Count the occurences of each line



  • Hello, I don’t know it this is possible with Notepad++, but this is what I want to do :

    imagine that you have a text file which contains :

    Hello my friend
    Ho
    A
    XT
    Hello my friend
    A
    Ha

    so I want to count the occurences of each line, so the output I want woud be like that :

    Hello my friend 2
    Ho 1
    A 2
    XT 1
    Ha 1

    Do you think it’s possible?

    Thank you !



  • @JSE-Faucet said:

    I don’t know it this is possible with Notepad++

    Unfortunately, not solely with Notepad++. When paired with one of the scripting-language plugins (PythonScript , LuaScript, or “jN Notepad++ Plugin”), you could have a script to do that inside Notepad++. (Or you could use any of those languages, or other programming languages, to do the same thing without Notepad++'s help.)
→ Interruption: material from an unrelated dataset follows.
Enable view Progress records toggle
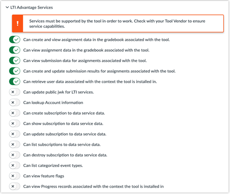Screen dimensions: 230x194 (x=15, y=186)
  • I decided since it had been a while since I’d last tested my PythonScript chops, and I had a few minutes, I would see if I could implement it. This replicates your results

    # encoding=utf-8
    """in response to https://notepad-plus-plus.org/community/topic/17744/"""
    from Npp import *
    
    def forum_post17744_FunctionName():
        """
        this uses each line as a key in a dictionary, to count how many entries;
        to preserve order, it also stores the key in a list
        """
    
        # initialize dictionary and ordered list
        count = dict()
        order = list()
    
        # parse the active editor's text
        for lnum in range(editor.getLineCount()):
            editor.gotoLine(lnum)
            key = editor.getCurLine().rstrip()
            if key in count:
                count[key] = count[key] + 1
            else:
                count[key] = 1
                order.append(key)
    
        # make the changes:
        #   delete old contents,
        #   insert key + count + EOL for each of the unique lines, in original order
        editor.beginUndoAction()
        editor.selectAll()
        editor.deleteBack()
        for key in order:
            editor.addText("{} {}\r\n".format(key, count[key]))
        editor.endUndoAction()
    
    
    if __name__ == '__main__': forum_post17744_FunctionName()
    

    To use this,

    1. Install PythonScript plugin using Plugins > Plugins Admin
    2. Plugins > Python Script > New Script, give it a name like CountUniqueLines.py
    3. Paste it the code and save
    4. Open your example file in the active editor pane
    5. Plugins > Python Script > Scripts > CountUniqueLines

    Enjoy your free code-writing service.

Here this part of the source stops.